Role of regucalcin in brain calcium signaling: involvement in aging

Abstract

Regucalcin was discovered in 1978 to be a calcium-binding protein that does not contain the EF-hand motif of the calcium-binding domain [M. Yamaguchi and T. Yamamoto, Chem. Pharm. Bull., 26, 1915–1918, 1978]. The regucalcin gene is localized on the X chromosome and its expression is enhanced through various transcription factors. Regucalcin is known to play a multifunctional role as a suppressor protein of cell signaling in many cell types. Regucalcin is expressed in rat brain neurons and it is decreased in the cerebral cortex and hippocampus of the brain with aging. Neuronal Ca²⁺ signaling has been implicated in mechanisms of neuronal plasticity like long-term potentiation, which is likely to play an important role in learning and memory. The disturbance of brain Ca²⁺ homeostasis may play a pivotal role in the revelation of brain disease. The intracellular Ca²⁺ in brain tissues is increased with aging. Aging enhances the entry of Ca²⁺ into brain neuronal cells across the plasma membranes.

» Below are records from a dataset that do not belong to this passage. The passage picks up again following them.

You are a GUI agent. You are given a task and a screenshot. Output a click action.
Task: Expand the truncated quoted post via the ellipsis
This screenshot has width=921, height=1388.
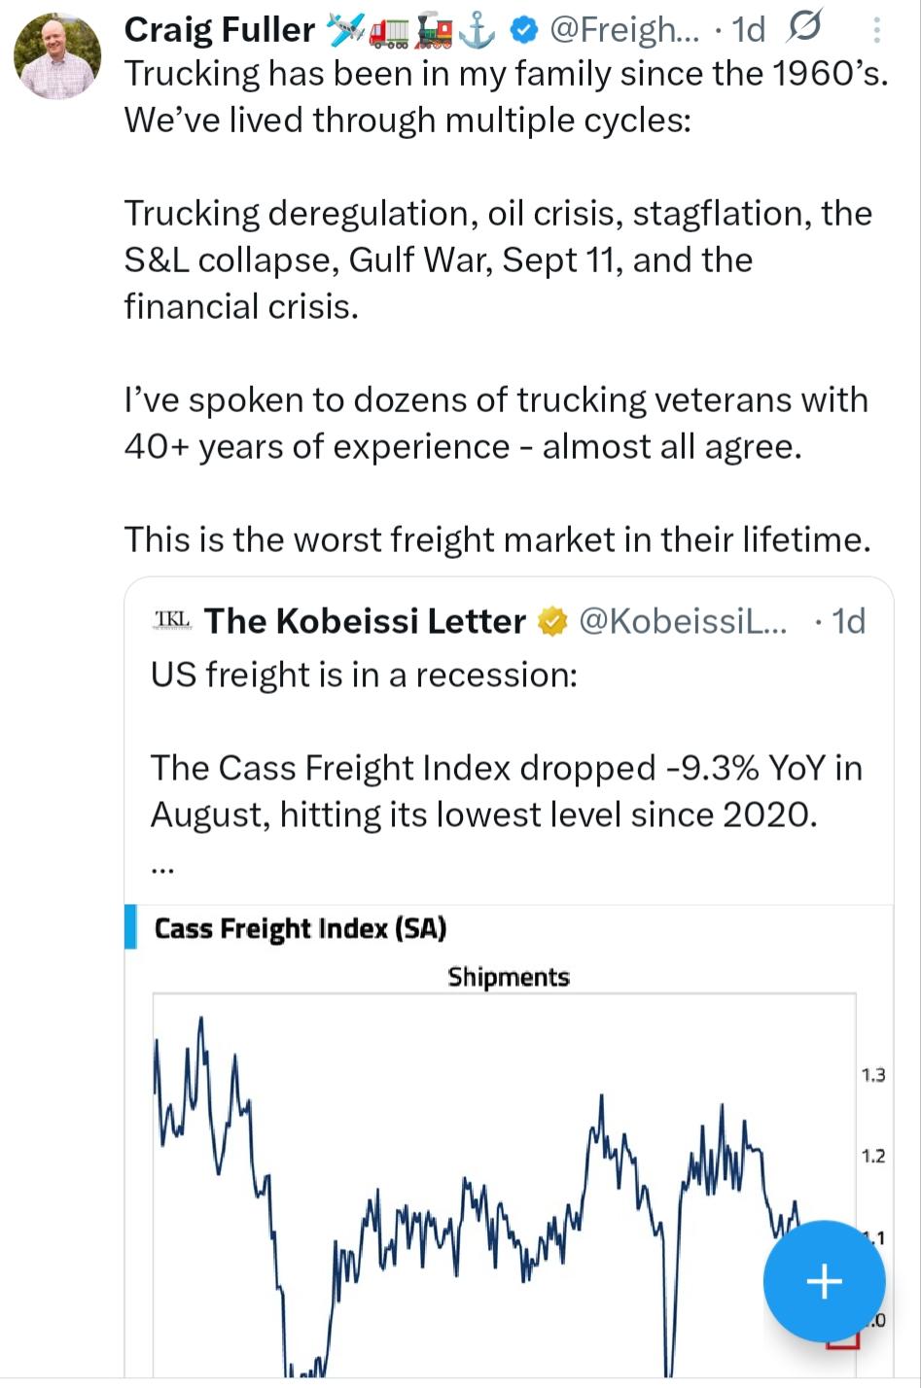163,870
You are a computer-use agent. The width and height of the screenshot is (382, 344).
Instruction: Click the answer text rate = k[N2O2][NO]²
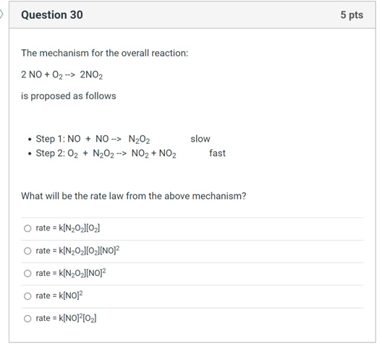[71, 273]
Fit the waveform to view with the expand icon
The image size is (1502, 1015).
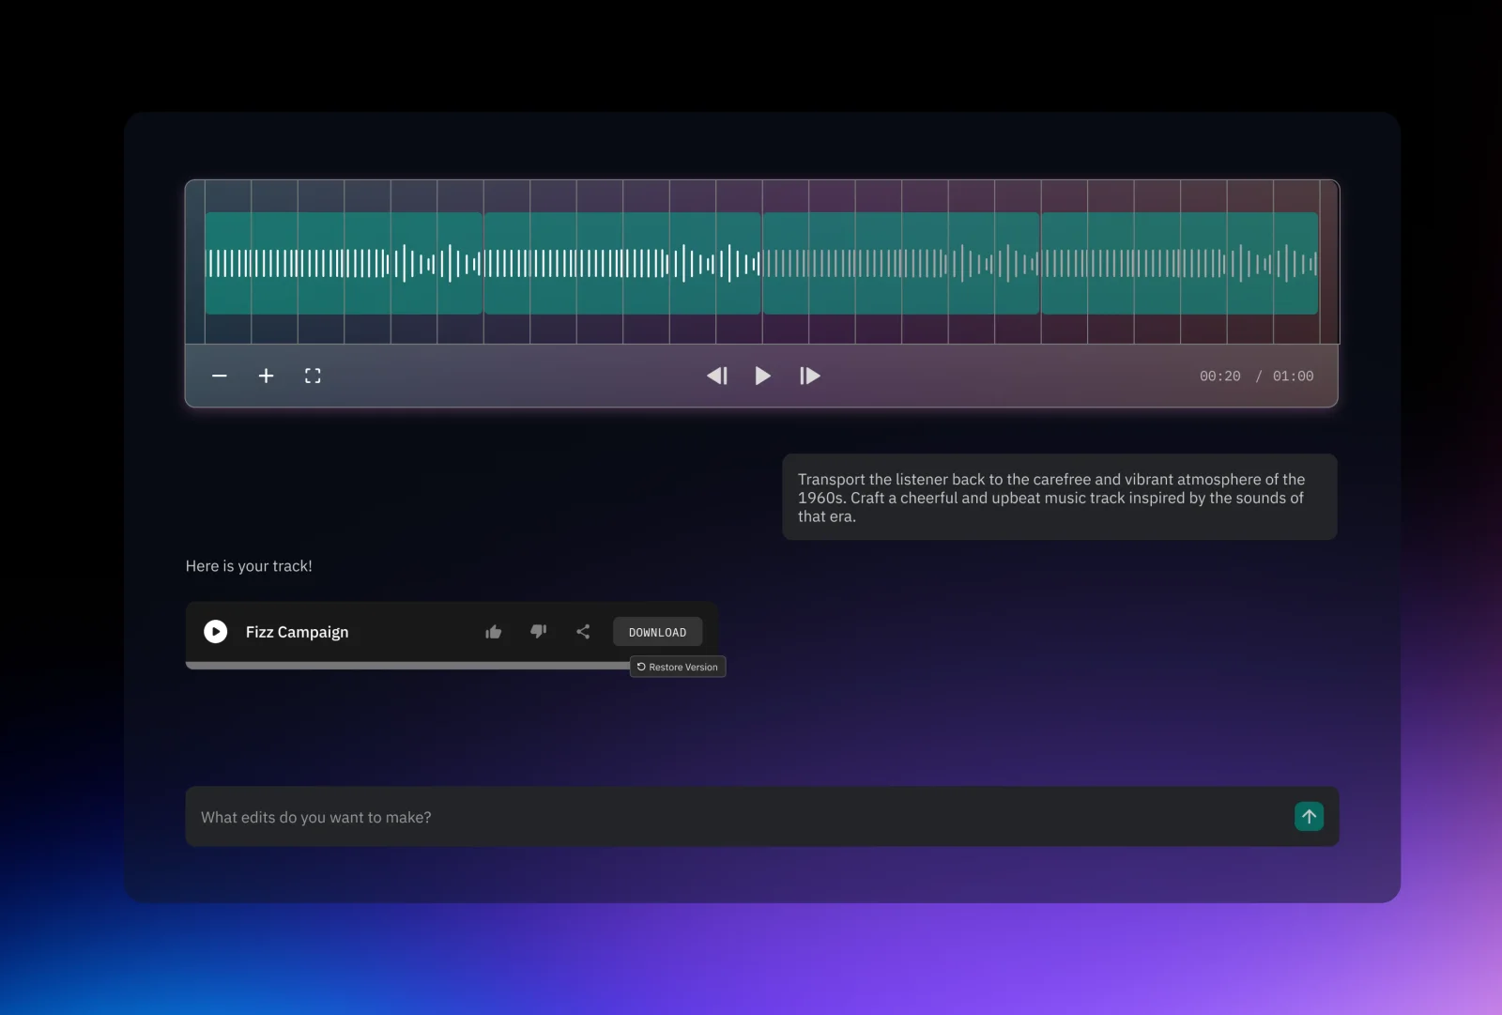pos(313,376)
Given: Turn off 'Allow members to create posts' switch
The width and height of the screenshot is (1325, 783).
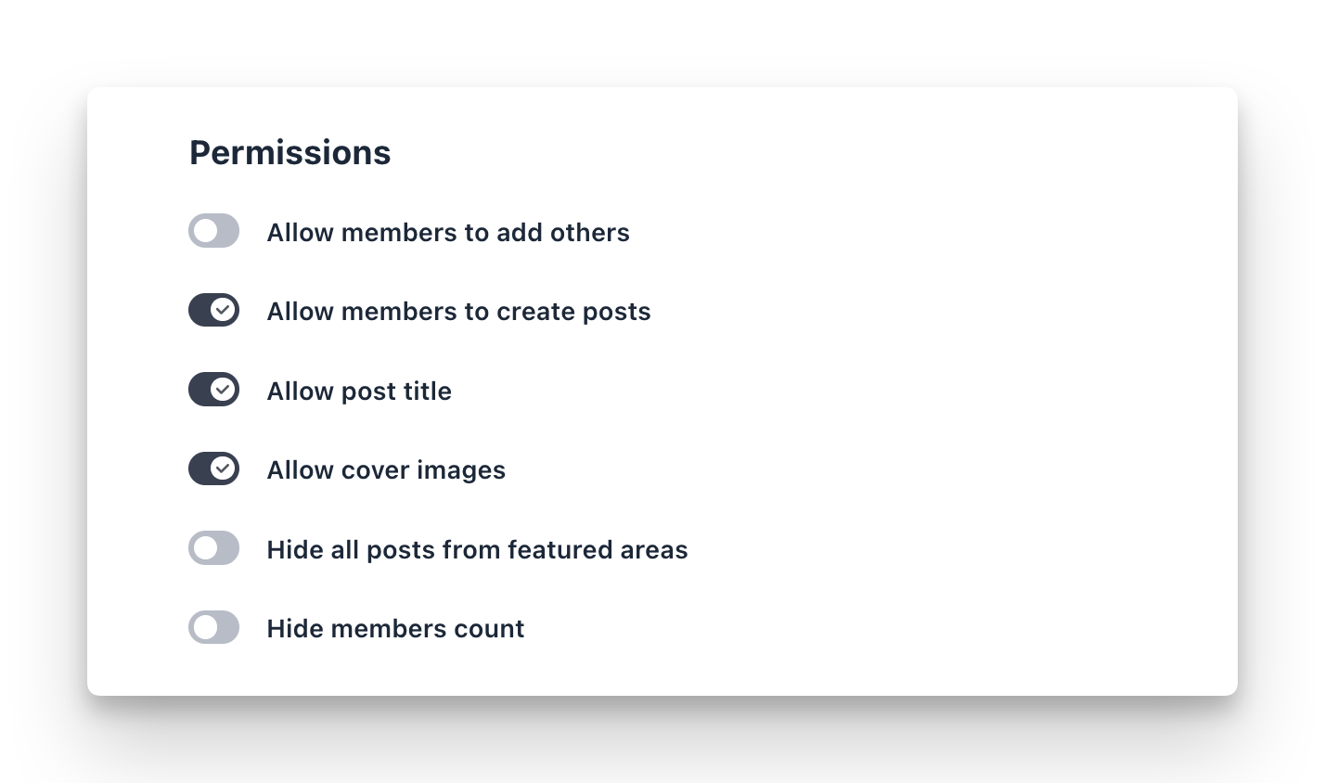Looking at the screenshot, I should [213, 310].
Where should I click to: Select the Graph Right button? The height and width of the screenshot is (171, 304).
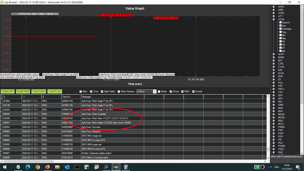[x=23, y=91]
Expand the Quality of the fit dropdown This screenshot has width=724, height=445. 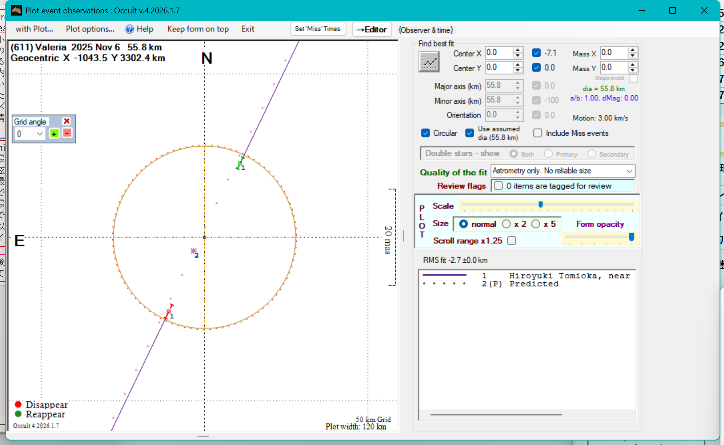[x=629, y=171]
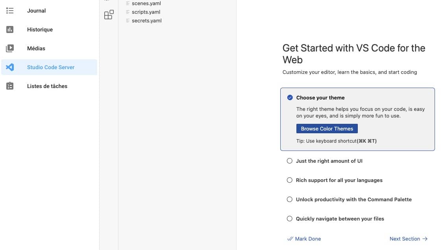444x250 pixels.
Task: Select 'Rich support for all your languages' radio
Action: tap(289, 180)
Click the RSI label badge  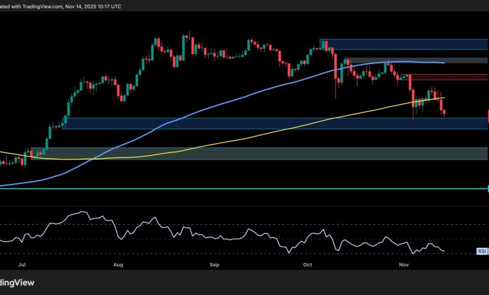[x=481, y=251]
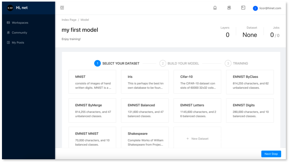
Task: Click Index Page breadcrumb link
Action: point(69,20)
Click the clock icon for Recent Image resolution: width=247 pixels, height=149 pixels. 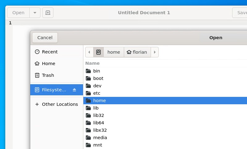(x=37, y=52)
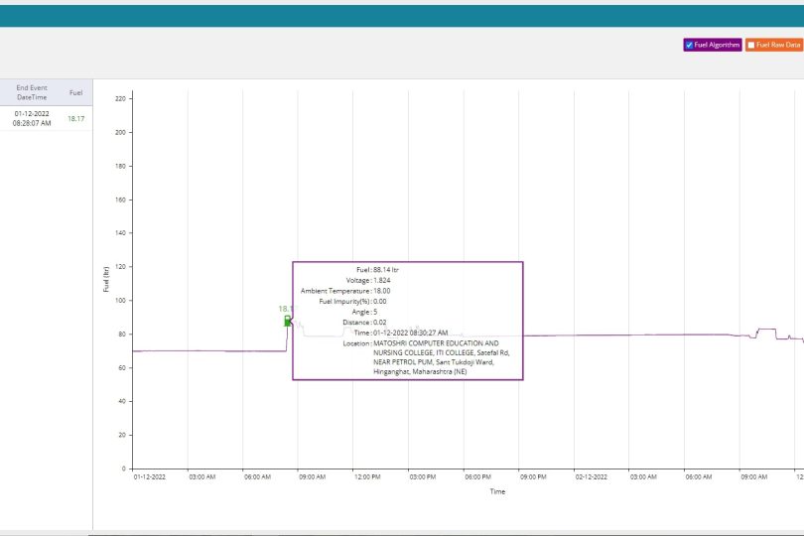Click the green 18.17 label above the refill marker
Image resolution: width=804 pixels, height=536 pixels.
pyautogui.click(x=285, y=309)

An increase in the brain microsomal Ca²⁺-ATPase activity of rats with aging resulted in calcium accumulation in the microsomes of the Ca²⁺-sequestrating system that is partly related to the brain toxicity by calcium. Regucalcin had an inhibitory effect on rat brain microsomal Ca²⁺-ATPase activity. The suppressive effect of regucalcin on brain microsomal Ca²⁺-ATPase activity was weakened in aged rats. Regucalcin was found to inhibit brain cytosolic protein kinase C. Brain microsomal Ca²⁺-ATPase activity was enhanced by protein kinase C in aged rats. Regucalcin could also inhibit activity of Ca²⁺/calmodulin-dependent protein kinase, protein phosphatase, and Ca²⁺/calmodulin-dependent nitric oxide synthase, which is linked to Ca²⁺ signaling, in the cytosol of rat brain neurons. These inhibitory effects of regucalcin were weakened with aging. Regucalcin may play a pivotal role in the regulation of Ca²⁺ signaling which is stimulated through a neurotransmitter in the brain neurons with aging.